Makarsankranti is a festival of harvest not only in the major agricultural nation one like India but also in the adjoining countries like Nepal, Myanmar, Bangladesh and Thailand in various cultural forms.
1. Makarsankranti is celebrated every year on 14th of January. This day marks the transition of the sun into the Tropic of Capricorn; Capricorn or ‘Makar’ being the sunsign of the month. The movement of the sun is known as ‘sankranti’. Hence, the name of the festival inspired by the cosmos is known as ‘Makarsankranti’
2. Makarsankranti also unites the world in one essence. It is celebrated as Pongal in Tamil Nadu, Uttarayan in Gujrat, Maghi in Haryana and Himachal Pradesh, Shishur Saenkrat in the Kashmir Valley, Khichri in Uttar Pradesh and Bihar and Makara Sankramana in Kanataka. Across the border Makarsankranti is Maghe Sankranti in Nepal, Songkran in Thailand and various other names all over the world.
3. This festival holds significance even from the scientific lens. Flying kites high up in the sky and basking in the sun are major activities of the day. It releases endorphin in the body also known as “feel good hormones” and the sunlight provides enough vitamin D. After a month of dark winters, the warmer sunrays leave the atmosphere germfree.
4. An important myth goes behind the celebration of Makarsankranti. According to the legend ‘Bheeshmapitamah’ after being severely injured in the epic battle of Mahabharata waited until Uttarayan to take his final breath. Therefore, it is believed that anyone who dies on this day attains salvation and gains freedom from the cycle of birth and death.

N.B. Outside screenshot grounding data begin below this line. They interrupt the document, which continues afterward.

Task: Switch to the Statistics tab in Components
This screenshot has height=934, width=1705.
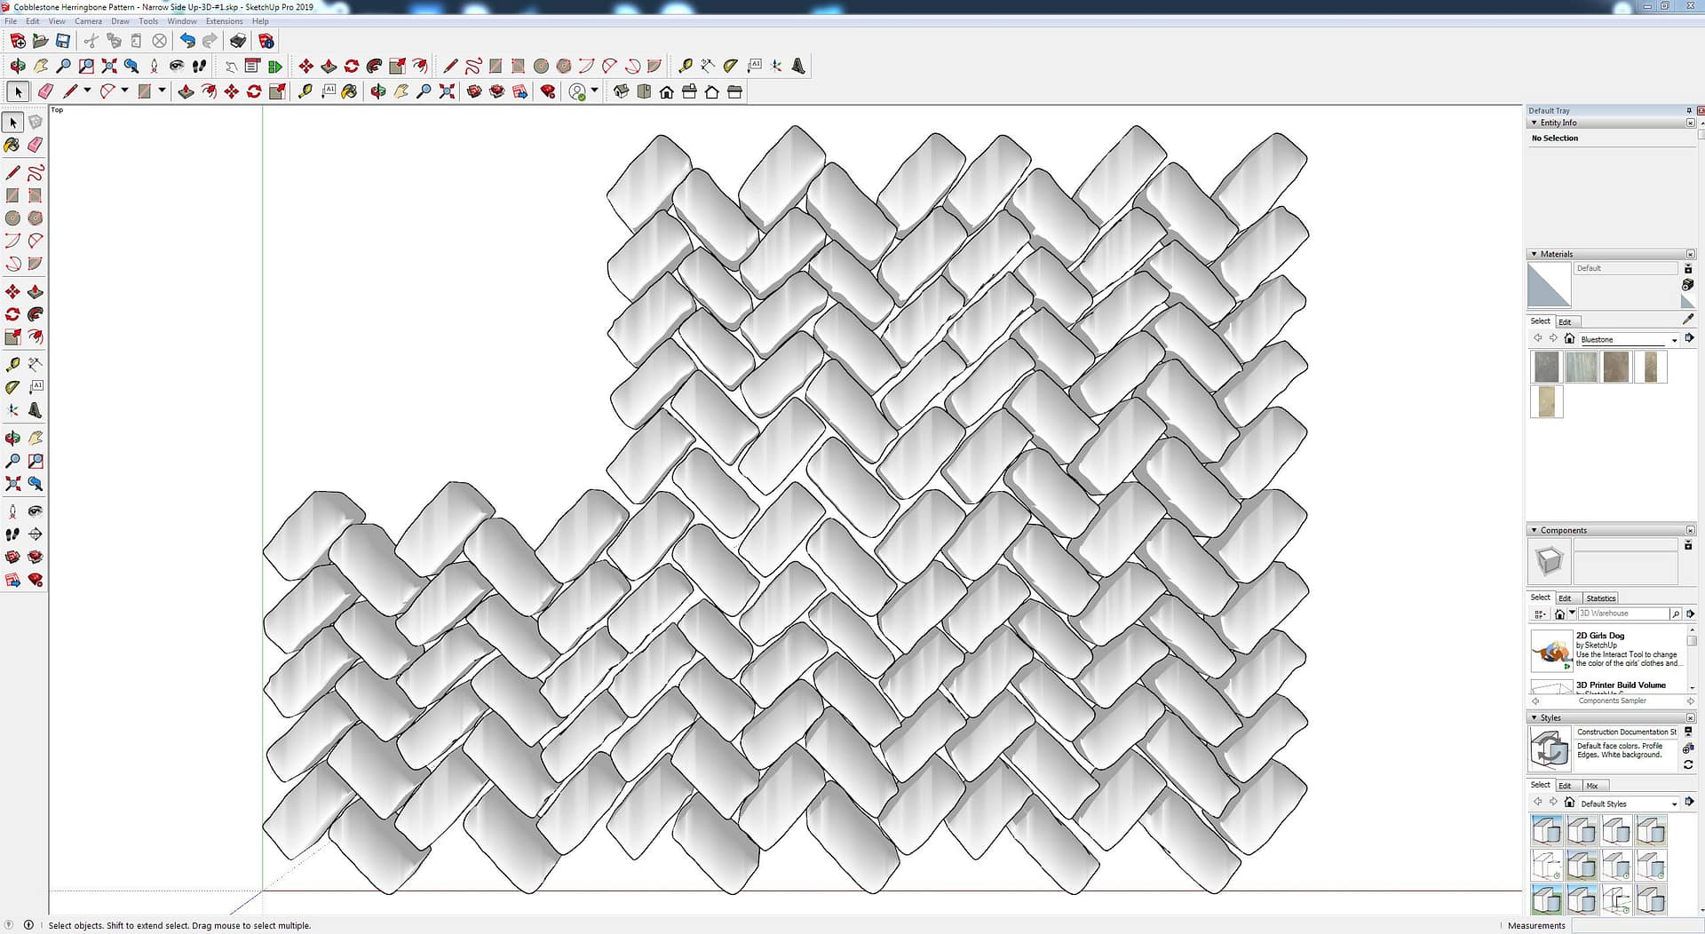Action: (x=1600, y=598)
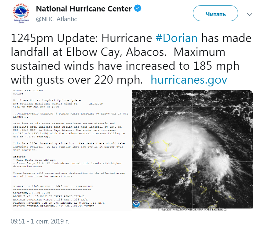The height and width of the screenshot is (228, 269).
Task: Visit the hurricanes.gov link
Action: click(189, 80)
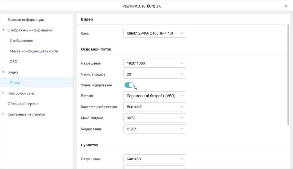The height and width of the screenshot is (169, 293).
Task: Open the Макс. битрейт 3072 dropdown
Action: tap(155, 118)
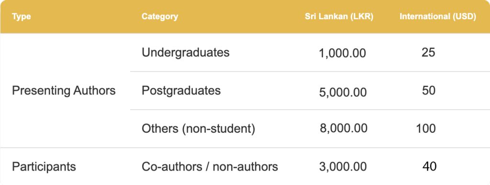Screen dimensions: 490x185
Task: Select the 1,000.00 LKR fee value
Action: point(343,53)
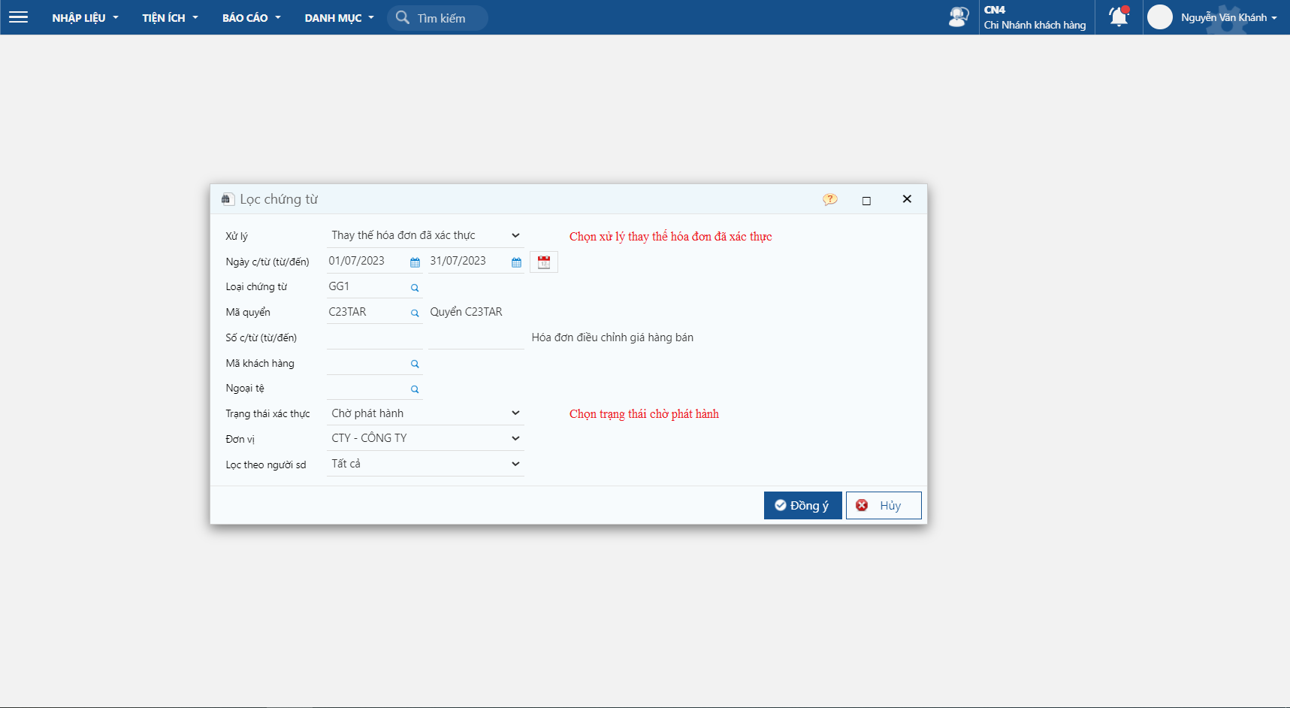This screenshot has width=1290, height=708.
Task: Open calendar picker for start date 01/07/2023
Action: (x=415, y=262)
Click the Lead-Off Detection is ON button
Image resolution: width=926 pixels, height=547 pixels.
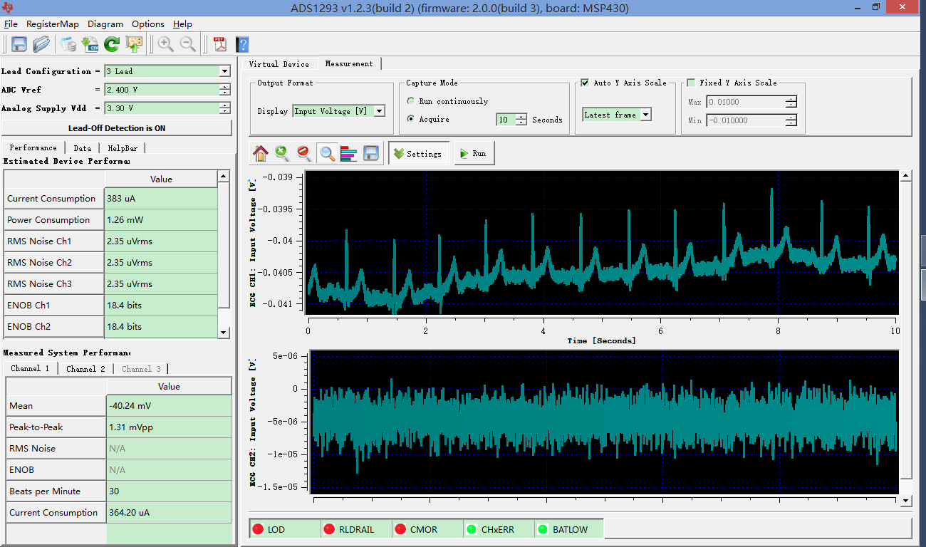[117, 128]
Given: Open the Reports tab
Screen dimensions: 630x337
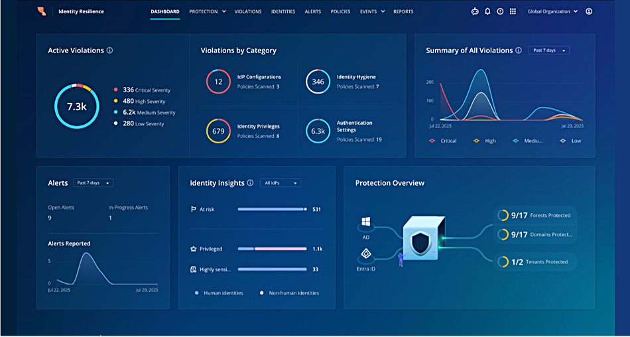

5. Sweets made of sesame seeds and jiggery commonly known as til and gur respectively are made in generous quantity. It’s a day when family and friends meet and greet. It’s a traditional custom to have satvic or Vedic food like porridge or khichri and chuda-dahi (beaten rice and yogurt). However it may vary in bits from place to place.
6. One of the fundamental philosophies of Hinduism is to be greatful to the nature for it makes life sustainable. Therefore, Makarsankranti is also a “thankgiving day” where heartfelt gratitude is extended not only to the sun and the skies but also to the cattle especially cows that are treated as holy mothers in Vedas and Upanishads.
7. Ever wondered what “Kai Po Che”, the title of a popular Bollywood movie means? It literally means “I cut it”. It’s a phrase that people in Gujarat and Maharashtra exclaim in joy when they cut a kite in the festival of Uttarayan. It is to let others know of their victory.
8. Another significance of Makarsankranti is its association with the “Kumbh Mela”. This association is drawn from the legendary story of King Bhagiratha who drew Ganga to the ‘Paatala Lok’ on the day of Makarsankranti to get salvation for his ancestors from the curse of Sage Kapila. Hence, thousands of people gather to take a dip in the Ganges in hope to cleanse their sins and be one with the ‘brahma’ after death.